Data records: Begin
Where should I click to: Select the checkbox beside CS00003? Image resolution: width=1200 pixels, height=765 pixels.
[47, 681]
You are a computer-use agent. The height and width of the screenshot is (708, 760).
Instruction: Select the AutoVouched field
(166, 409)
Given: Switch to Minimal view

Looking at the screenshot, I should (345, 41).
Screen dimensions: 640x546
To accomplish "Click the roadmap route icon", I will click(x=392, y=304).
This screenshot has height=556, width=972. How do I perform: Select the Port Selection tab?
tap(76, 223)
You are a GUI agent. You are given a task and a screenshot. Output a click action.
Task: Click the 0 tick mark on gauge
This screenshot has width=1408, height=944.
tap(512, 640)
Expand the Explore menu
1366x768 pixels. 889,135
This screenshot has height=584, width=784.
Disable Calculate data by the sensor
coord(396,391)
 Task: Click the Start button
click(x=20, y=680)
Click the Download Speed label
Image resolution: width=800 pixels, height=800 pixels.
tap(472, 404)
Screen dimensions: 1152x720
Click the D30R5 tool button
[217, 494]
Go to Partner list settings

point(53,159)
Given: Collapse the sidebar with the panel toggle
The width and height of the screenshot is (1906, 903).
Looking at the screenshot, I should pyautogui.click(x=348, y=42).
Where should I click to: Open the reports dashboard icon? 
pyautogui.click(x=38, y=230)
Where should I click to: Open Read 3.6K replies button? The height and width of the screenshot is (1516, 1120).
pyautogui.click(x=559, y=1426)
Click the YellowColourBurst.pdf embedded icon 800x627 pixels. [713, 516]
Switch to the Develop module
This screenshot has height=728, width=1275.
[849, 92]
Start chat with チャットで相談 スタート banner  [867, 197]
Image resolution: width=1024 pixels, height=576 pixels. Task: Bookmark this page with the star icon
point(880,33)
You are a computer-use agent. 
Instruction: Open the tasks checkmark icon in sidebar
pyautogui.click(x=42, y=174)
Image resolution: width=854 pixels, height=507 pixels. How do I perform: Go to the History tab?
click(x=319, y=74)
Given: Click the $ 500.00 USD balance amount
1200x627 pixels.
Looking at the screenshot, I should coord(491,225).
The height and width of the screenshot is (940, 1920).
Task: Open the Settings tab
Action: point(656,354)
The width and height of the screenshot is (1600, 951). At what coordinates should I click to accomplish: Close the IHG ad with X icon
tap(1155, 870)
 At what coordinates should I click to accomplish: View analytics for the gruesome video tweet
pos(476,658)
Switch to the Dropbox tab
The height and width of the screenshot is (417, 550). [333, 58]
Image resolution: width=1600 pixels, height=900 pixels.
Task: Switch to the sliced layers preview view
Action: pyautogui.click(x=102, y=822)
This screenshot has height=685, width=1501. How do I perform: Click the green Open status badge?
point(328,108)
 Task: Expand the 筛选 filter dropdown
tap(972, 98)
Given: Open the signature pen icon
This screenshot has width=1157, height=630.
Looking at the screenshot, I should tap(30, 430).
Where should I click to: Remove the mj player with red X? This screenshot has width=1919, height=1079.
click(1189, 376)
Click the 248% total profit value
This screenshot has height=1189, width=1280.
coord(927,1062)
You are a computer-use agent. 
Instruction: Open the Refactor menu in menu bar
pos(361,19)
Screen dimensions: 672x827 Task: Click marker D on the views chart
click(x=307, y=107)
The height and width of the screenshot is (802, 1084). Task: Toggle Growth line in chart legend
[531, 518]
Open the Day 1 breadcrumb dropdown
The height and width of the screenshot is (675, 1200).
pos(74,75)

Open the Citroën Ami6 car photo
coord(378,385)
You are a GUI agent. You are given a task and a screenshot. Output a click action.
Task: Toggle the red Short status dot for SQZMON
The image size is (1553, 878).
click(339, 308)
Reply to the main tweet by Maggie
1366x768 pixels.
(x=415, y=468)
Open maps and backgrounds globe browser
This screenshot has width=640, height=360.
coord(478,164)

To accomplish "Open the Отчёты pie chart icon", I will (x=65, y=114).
Data records: End
Exercise directions - Set all of the records down again, exactly as they stand.

Answer -
Where should I click to: Select the checkbox beside CS00003? Image resolution: width=1200 pixels, height=765 pixels.
[47, 681]
You are a computer-use agent. The height and width of the screenshot is (708, 760).
Instruction: Select the AutoVouched field
(166, 409)
Given: Switch to Minimal view

Looking at the screenshot, I should (345, 41).
Screen dimensions: 640x546
To accomplish "Click the roadmap route icon", I will click(x=392, y=304).
This screenshot has height=556, width=972. How do I perform: Select the Port Selection tab?
tap(76, 223)
You are a GUI agent. You are given a task and a screenshot. Output a click action.
Task: Click the 0 tick mark on gauge
This screenshot has width=1408, height=944.
tap(512, 640)
Expand the Explore menu
1366x768 pixels. 889,135
This screenshot has height=584, width=784.
Disable Calculate data by the sensor
coord(396,391)
 Task: Click the Start button
click(x=20, y=680)
Click the Download Speed label
Image resolution: width=800 pixels, height=800 pixels.
tap(472, 404)
Screen dimensions: 1152x720
Click the D30R5 tool button
[217, 494]
Go to Partner list settings

point(53,159)
Given: Collapse the sidebar with the panel toggle
The width and height of the screenshot is (1906, 903).
Looking at the screenshot, I should pyautogui.click(x=348, y=42).
Where should I click to: Open the reports dashboard icon? 
pyautogui.click(x=38, y=230)
Where should I click to: Open Read 3.6K replies button? The height and width of the screenshot is (1516, 1120).
pyautogui.click(x=559, y=1426)
Click the YellowColourBurst.pdf embedded icon 800x627 pixels. [713, 516]
Switch to the Develop module
This screenshot has height=728, width=1275.
[849, 92]
Start chat with チャットで相談 スタート banner  [867, 197]
Image resolution: width=1024 pixels, height=576 pixels. Task: Bookmark this page with the star icon
point(880,33)
You are a computer-use agent. 
Instruction: Open the tasks checkmark icon in sidebar
pyautogui.click(x=42, y=174)
Image resolution: width=854 pixels, height=507 pixels. How do I perform: Go to the History tab?
click(x=319, y=74)
Given: Click the $ 500.00 USD balance amount
1200x627 pixels.
Looking at the screenshot, I should coord(491,225).
The height and width of the screenshot is (940, 1920).
Task: Open the Settings tab
Action: point(656,354)
The width and height of the screenshot is (1600, 951). At what coordinates should I click to accomplish: Close the IHG ad with X icon
tap(1155, 870)
 At what coordinates should I click to accomplish: View analytics for the gruesome video tweet
pos(476,658)
Switch to the Dropbox tab
The height and width of the screenshot is (417, 550). [333, 58]
Image resolution: width=1600 pixels, height=900 pixels.
Task: Switch to the sliced layers preview view
Action: pyautogui.click(x=102, y=822)
This screenshot has height=685, width=1501. How do I perform: Click the green Open status badge?
point(328,108)
 Task: Expand the 筛选 filter dropdown
tap(972, 98)
Given: Open the signature pen icon
This screenshot has width=1157, height=630.
Looking at the screenshot, I should tap(30, 430).
Where should I click to: Remove the mj player with red X? This screenshot has width=1919, height=1079.
click(1189, 376)
Click the 248% total profit value
This screenshot has height=1189, width=1280.
coord(927,1062)
You are a computer-use agent. 
Instruction: Open the Refactor menu in menu bar
pos(361,19)
Screen dimensions: 672x827 Task: Click marker D on the views chart
click(x=307, y=107)
The height and width of the screenshot is (802, 1084). Task: Toggle Growth line in chart legend
[531, 518]
Open the Day 1 breadcrumb dropdown
The height and width of the screenshot is (675, 1200).
pos(74,75)

Open the Citroën Ami6 car photo
coord(378,385)
You are a GUI agent. You are given a task and a screenshot. Output a click action.
Task: Toggle the red Short status dot for SQZMON
The image size is (1553, 878).
click(339, 308)
Reply to the main tweet by Maggie
1366x768 pixels.
(x=415, y=468)
Open maps and backgrounds globe browser
This screenshot has width=640, height=360.
coord(478,164)

To accomplish "Open the Отчёты pie chart icon", I will (x=65, y=114).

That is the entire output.